:: INPUT DATA

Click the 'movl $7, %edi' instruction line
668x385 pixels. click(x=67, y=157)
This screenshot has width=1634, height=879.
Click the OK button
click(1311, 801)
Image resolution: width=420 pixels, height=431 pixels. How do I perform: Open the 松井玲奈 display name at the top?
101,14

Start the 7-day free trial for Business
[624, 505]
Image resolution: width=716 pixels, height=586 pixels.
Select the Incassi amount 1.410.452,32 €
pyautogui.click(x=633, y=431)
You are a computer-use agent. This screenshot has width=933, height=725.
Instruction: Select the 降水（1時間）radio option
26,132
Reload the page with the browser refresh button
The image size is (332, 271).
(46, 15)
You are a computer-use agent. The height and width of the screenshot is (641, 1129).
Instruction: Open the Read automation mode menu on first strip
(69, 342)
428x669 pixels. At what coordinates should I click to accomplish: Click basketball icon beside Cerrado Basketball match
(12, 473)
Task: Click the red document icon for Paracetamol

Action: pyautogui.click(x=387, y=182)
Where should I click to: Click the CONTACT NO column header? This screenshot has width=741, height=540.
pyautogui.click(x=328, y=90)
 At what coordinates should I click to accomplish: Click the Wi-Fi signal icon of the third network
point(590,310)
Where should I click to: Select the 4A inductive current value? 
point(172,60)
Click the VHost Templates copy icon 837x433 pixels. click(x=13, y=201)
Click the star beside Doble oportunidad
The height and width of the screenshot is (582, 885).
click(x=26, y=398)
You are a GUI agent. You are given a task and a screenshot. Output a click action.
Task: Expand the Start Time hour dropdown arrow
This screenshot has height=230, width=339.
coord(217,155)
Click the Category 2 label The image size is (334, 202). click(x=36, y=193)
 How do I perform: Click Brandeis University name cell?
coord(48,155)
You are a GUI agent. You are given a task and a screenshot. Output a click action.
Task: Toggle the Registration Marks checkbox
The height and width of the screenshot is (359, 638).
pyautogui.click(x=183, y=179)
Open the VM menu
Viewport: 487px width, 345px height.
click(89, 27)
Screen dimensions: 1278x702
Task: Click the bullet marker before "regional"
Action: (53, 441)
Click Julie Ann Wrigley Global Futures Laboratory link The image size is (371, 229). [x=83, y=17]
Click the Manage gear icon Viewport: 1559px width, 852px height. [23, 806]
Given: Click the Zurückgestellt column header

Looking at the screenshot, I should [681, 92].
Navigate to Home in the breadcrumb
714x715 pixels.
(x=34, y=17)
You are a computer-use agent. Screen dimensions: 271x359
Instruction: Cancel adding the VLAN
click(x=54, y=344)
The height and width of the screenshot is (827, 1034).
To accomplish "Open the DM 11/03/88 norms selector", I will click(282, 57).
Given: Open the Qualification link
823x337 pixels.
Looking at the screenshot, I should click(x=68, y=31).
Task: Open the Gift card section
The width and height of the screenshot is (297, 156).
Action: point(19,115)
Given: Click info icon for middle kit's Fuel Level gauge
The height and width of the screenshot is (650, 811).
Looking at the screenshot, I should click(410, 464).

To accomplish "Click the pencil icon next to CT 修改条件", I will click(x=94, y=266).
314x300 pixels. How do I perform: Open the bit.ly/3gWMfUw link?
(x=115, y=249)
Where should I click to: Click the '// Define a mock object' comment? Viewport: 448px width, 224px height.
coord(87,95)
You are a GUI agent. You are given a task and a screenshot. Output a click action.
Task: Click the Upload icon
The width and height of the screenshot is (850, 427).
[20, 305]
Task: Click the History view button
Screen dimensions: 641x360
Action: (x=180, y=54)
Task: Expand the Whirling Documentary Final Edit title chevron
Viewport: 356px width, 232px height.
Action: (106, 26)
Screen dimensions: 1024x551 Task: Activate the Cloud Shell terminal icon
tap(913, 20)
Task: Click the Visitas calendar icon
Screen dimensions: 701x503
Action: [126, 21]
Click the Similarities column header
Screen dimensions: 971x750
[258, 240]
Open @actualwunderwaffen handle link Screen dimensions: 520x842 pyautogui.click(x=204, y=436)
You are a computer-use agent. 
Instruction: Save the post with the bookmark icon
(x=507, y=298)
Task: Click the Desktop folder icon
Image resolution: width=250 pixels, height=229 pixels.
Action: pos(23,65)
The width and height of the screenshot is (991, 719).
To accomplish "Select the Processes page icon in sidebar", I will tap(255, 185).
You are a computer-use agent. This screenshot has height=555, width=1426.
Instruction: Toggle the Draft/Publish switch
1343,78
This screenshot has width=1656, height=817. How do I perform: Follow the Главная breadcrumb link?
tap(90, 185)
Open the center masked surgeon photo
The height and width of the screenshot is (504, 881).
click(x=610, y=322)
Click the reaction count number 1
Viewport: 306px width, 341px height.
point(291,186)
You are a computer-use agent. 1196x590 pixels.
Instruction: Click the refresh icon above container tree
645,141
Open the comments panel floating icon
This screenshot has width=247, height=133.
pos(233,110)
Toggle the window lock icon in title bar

::::

• [TASK INSTRUCTIONS]
Considering the entries above, how many lines contain "computer"? Give that number with nothing else.

• [RESPONSE TO THIS TASK]
6